#### Kutipan terpilih

Rumah Perkebunan Karet di Karawaci, Tangerang terancam punah. Rumah ini terletak di dekat perempatan Jl. Imam Bonjol dan Jl. Teuku Umar, Karawaci, Tangerang, tepatnya di sisi Barat sungai Cisadane. Rumah ini adalah salah satu jejak sejarah penting perkembangan kota Tangerang.
Sejak bulan September 2008 telah terjadi pembongkaran atas bangunan bersejarah itu. Diperkirakan, proses ini akan terus berlanjut sampai seluruh bangunan habis. Diperlukan berbagai usaha untuk menyelamatkan bangunan tersebut agar menjadi situs cagar budaya.
Mengapa Perlu Dipertahankan?
Rumah Perkebunan Karet di Karawaci ini menjadi penting setidaknya atas tiga hal:
Pertama, dari sisi arsitektur merupakan bagian dari jejak periodesasi arsitektur di Indonesia. Rumah ini memiliki dua gaya arsitektur, yaitu China dan Indische. Rumah utama bergaya China menghadap ke sungai Cisadane (menghadap ke Timur), sedangkan rumah kedua bergaya Indische yang menggabungkan arsitektur unsur Eropa dan daerah tropis.
Kedua, dari sisi akulturasi budaya, rumah ini menunjukkan adaptasi masyarakat peranakan China yang hidup bersama masyarakat setempat.
Ketiga, bangunan bersejarah -termasuk Rumah Perkebunan Karet ini- merupakan bagian dari heritage (pusaka) yang perlu dipertahankan sebagai jejak sejarah. Sejarah diperlukan sebagai bagian suatu bangsa untuk membangun masa depannya.
Asal Usul
Rumah ini diperkirakan dibangun pada akhir abad ke-18 atau awal abad ke-19. Belum diketahui siapa pemilik pertama rumah ini. Menurut catatan Mona Lohanda dalam buku ”Kapitan Cina of Batavia 1837 – 1942”, seorang Letnan China bernama Oey Djie San telah menguasai perkebunan di daerah Karawaci-Cilongok. Kemungkinan besar rumah ini dimiliki oleh Letnan China tersebut.
Sejarah perkebunan karet di Indonesia dimulai tahun 1874. Dalam perkembangannya telah menambah daftar perkebunan di Tangerang pada akhir abad ke-19 yang sebelumnya merupakan penyumbang beras untuk Batavia. Perkebunan karet di Karawaci beroperasi sampai tahun 1965, setelah itu bangkrut dan tanah-tanah perkebunan dibeli oleh perorangan. Dulu tanah perkebunan karet berada di lokasi Perum 1 dan Perum 2 Tangerang.

########
#### Informasi hasil ekstraksi

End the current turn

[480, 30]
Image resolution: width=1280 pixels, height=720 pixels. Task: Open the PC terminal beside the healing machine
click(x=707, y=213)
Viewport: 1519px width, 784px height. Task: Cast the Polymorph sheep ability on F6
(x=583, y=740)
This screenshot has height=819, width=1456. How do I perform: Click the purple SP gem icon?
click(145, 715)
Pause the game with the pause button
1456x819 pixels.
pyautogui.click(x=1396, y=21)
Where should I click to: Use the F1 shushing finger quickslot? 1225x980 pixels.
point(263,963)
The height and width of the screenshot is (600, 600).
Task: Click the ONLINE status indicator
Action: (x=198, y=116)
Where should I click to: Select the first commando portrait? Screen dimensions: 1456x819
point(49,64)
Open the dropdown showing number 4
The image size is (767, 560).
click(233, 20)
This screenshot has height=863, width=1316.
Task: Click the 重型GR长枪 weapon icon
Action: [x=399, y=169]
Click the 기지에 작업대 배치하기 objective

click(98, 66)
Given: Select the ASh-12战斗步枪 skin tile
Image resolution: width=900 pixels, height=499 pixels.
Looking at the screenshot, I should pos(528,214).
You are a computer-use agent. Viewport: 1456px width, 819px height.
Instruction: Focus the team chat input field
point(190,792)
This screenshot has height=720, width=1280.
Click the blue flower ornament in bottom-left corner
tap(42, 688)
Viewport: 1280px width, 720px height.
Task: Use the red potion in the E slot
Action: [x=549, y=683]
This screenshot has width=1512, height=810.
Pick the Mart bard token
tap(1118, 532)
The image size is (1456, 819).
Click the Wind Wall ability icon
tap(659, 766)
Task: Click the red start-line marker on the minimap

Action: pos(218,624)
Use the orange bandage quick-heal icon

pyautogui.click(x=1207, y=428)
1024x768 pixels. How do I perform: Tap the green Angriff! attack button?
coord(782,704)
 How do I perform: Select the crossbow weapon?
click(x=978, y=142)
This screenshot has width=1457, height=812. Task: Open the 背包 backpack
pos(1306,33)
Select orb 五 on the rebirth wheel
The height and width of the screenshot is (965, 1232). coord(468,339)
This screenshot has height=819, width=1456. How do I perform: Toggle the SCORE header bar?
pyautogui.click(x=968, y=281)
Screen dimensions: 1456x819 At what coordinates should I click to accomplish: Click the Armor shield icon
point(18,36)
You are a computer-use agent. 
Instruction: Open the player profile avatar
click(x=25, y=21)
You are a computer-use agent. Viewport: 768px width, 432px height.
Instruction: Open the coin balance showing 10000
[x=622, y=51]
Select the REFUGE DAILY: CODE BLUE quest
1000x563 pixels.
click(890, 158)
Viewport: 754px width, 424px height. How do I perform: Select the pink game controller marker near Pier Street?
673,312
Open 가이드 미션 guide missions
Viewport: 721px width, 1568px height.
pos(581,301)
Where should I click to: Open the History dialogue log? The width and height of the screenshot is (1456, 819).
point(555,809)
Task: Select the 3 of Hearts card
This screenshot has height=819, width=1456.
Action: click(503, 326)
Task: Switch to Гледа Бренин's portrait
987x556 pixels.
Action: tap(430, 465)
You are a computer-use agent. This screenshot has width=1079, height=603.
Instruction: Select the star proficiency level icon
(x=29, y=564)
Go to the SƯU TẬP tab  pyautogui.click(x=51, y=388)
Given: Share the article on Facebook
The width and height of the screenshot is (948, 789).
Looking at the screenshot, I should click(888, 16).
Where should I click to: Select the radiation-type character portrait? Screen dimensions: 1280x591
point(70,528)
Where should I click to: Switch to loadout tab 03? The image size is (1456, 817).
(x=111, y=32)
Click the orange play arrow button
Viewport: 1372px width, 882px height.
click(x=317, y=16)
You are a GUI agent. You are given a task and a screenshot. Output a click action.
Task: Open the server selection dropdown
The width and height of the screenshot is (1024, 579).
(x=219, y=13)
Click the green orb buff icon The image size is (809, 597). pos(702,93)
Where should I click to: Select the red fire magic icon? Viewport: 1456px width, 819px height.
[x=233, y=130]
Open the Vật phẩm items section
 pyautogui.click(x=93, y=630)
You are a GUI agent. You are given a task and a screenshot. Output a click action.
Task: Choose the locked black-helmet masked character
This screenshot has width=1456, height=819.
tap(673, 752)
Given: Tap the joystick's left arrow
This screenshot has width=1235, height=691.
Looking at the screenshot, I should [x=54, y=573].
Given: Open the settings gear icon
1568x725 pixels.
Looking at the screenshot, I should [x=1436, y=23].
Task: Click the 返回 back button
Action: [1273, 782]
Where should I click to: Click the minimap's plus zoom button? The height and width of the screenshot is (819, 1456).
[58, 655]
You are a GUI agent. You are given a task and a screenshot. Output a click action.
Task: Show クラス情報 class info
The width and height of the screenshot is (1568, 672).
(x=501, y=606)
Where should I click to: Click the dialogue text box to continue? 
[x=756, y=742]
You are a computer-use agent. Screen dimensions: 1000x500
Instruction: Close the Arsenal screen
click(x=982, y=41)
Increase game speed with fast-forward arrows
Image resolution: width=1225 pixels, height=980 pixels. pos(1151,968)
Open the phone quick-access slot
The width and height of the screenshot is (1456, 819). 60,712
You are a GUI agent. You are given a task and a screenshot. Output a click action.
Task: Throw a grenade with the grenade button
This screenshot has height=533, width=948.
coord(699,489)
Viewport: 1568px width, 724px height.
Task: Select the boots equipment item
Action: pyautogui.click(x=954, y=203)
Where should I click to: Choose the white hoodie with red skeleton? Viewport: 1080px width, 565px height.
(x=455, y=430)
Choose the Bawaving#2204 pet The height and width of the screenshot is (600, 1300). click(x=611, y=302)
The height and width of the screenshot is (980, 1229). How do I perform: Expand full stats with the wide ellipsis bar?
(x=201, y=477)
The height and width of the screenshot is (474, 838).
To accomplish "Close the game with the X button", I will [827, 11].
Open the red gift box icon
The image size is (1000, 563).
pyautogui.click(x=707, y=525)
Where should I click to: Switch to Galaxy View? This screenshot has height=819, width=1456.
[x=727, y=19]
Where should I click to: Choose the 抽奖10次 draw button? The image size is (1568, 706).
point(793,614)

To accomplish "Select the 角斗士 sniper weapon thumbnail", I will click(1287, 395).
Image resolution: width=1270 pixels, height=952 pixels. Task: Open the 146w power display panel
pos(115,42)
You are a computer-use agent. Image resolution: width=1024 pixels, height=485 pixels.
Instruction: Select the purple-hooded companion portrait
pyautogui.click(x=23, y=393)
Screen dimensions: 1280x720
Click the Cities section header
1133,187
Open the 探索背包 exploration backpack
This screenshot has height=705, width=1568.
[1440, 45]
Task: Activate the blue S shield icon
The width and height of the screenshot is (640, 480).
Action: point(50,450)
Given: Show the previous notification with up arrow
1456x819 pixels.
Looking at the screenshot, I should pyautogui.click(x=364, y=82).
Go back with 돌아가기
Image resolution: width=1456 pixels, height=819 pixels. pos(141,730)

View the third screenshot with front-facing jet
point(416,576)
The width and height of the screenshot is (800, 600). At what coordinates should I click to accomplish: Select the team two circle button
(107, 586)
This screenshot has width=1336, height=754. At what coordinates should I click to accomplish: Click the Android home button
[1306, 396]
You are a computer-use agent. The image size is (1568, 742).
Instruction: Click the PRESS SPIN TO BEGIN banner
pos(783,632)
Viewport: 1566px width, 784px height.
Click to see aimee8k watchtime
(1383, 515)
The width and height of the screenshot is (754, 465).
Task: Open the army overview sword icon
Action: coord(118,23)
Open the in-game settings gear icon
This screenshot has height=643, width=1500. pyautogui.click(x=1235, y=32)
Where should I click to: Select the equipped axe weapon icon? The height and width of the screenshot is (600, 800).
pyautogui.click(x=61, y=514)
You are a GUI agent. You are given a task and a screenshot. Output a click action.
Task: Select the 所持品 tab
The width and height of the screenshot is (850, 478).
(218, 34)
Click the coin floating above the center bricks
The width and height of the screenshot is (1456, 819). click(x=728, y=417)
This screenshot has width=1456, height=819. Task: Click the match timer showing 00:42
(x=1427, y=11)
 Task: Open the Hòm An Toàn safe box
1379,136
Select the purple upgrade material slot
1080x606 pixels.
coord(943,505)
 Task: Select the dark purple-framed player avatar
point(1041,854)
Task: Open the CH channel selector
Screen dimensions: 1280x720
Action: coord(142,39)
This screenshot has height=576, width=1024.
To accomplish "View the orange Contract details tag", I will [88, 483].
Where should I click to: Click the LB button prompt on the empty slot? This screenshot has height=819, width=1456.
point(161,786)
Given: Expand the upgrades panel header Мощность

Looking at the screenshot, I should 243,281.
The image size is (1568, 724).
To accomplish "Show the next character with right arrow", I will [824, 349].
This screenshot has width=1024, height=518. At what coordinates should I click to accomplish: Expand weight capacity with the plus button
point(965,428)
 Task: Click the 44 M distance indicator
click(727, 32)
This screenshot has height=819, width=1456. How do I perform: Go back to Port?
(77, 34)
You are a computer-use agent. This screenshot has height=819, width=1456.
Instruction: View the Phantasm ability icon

########

● **Permintaan tertulis 1**: Tulis ulang bagian teks tentang Rumah Perkebunan Karet dari "Rumah Perkebunan Karet di Karawaci, Tangerang" sampai "situs cagar budaya.", dan ganti nama "Karawaci" menjadi "Cikokol".
● **Permintaan tertulis 2**: Format baris-baris dalam daftar di atas, dari baris yang memuat "This screenshot has width=1336, height=754." sampai baris yang memuat "pos(783,632)", sebagai daftar bernomor tanpa baris kosong.

● **Jawaban benar 1**:
Rumah Perkebunan Karet di Cikokol, Tangerang terancam punah. Rumah ini terletak di dekat perempatan Jl. Imam Bonjol dan Jl. Teuku Umar, Cikokol, Tangerang, tepatnya di sisi Barat sungai Cisadane. Rumah ini adalah salah satu jejak sejarah penting perkembangan kota Tangerang.
Sejak bulan September 2008 telah terjadi pembongkaran atas bangunan bersejarah itu. Diperkirakan, proses ini akan terus berlanjut sampai seluruh bangunan habis. Diperlukan berbagai usaha untuk menyelamatkan bangunan tersebut agar menjadi situs cagar budaya.

● **Jawaban benar 2**:
1. This screenshot has width=1336, height=754. At what coordinates should I click to accomplish: Click the Android home button
2. [1306, 396]
3. You are a computer-use agent. The image size is (1568, 742).
4. Instruction: Click the PRESS SPIN TO BEGIN banner
5. pos(783,632)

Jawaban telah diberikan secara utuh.